**Problem to work on:**
Return verbatim the lines of the records from the line containing "Task: Click the 邮政所 legend icon" to the line containing "coord(53,724)", including both of those lines.

┌─ Dataset extract

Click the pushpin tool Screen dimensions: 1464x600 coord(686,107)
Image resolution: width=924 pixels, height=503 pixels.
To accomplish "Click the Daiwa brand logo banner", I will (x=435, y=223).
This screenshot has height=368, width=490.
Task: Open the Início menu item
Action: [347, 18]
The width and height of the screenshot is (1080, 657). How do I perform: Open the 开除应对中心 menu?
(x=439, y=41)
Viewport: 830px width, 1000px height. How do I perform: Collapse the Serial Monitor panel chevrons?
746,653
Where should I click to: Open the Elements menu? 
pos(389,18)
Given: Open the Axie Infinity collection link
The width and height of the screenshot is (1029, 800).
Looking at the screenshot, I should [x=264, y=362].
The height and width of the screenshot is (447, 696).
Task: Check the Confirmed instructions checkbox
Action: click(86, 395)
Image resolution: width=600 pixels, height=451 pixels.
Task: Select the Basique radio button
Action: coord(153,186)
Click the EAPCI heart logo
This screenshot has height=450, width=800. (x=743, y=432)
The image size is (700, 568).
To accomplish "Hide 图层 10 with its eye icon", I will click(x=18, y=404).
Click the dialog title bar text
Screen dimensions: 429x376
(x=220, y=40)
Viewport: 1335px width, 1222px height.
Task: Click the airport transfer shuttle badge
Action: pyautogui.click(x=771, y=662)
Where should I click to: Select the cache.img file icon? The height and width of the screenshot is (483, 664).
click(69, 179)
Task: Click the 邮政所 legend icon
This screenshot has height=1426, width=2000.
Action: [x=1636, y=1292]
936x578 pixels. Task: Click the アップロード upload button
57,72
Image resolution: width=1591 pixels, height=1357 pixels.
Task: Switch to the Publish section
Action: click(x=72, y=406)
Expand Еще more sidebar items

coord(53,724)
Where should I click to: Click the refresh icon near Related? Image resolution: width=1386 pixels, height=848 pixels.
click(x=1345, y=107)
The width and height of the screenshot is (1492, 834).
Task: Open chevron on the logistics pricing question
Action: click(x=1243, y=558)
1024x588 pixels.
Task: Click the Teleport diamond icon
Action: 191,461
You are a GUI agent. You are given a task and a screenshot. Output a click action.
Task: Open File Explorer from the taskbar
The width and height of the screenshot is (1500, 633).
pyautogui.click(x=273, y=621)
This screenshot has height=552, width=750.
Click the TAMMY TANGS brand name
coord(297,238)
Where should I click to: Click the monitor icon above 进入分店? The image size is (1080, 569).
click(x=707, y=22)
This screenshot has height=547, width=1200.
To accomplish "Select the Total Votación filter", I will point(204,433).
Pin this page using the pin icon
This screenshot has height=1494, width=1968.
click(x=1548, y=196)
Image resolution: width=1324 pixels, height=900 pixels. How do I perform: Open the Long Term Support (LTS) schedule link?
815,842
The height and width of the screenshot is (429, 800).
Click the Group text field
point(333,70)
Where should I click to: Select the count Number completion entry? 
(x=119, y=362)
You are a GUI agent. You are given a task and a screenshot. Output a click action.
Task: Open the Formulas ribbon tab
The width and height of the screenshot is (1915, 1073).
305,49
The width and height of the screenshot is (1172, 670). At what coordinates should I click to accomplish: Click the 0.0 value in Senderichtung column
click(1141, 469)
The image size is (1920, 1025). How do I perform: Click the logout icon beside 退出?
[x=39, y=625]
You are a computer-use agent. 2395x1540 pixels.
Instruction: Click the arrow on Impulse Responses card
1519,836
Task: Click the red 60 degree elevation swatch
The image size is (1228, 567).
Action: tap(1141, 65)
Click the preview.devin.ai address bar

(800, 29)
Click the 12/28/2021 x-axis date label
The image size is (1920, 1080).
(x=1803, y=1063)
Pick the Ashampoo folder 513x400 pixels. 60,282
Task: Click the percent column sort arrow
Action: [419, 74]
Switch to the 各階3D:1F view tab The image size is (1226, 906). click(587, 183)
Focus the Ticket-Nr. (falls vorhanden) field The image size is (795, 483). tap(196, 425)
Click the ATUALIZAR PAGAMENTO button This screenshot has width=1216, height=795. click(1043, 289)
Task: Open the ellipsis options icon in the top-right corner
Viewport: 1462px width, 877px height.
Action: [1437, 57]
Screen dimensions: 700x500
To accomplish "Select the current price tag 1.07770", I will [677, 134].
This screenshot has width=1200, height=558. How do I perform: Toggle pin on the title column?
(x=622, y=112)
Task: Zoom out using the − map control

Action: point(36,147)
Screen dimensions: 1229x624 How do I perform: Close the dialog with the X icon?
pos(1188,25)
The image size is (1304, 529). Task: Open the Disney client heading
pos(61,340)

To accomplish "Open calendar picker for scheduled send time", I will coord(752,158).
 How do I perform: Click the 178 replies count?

└─

**Answer to this problem:**
Task: Click the 邮政所 legend icon
This screenshot has height=1426, width=2000.
Action: [x=1636, y=1292]
936x578 pixels. Task: Click the アップロード upload button
57,72
Image resolution: width=1591 pixels, height=1357 pixels.
Task: Switch to the Publish section
Action: click(x=72, y=406)
Expand Еще more sidebar items

coord(53,724)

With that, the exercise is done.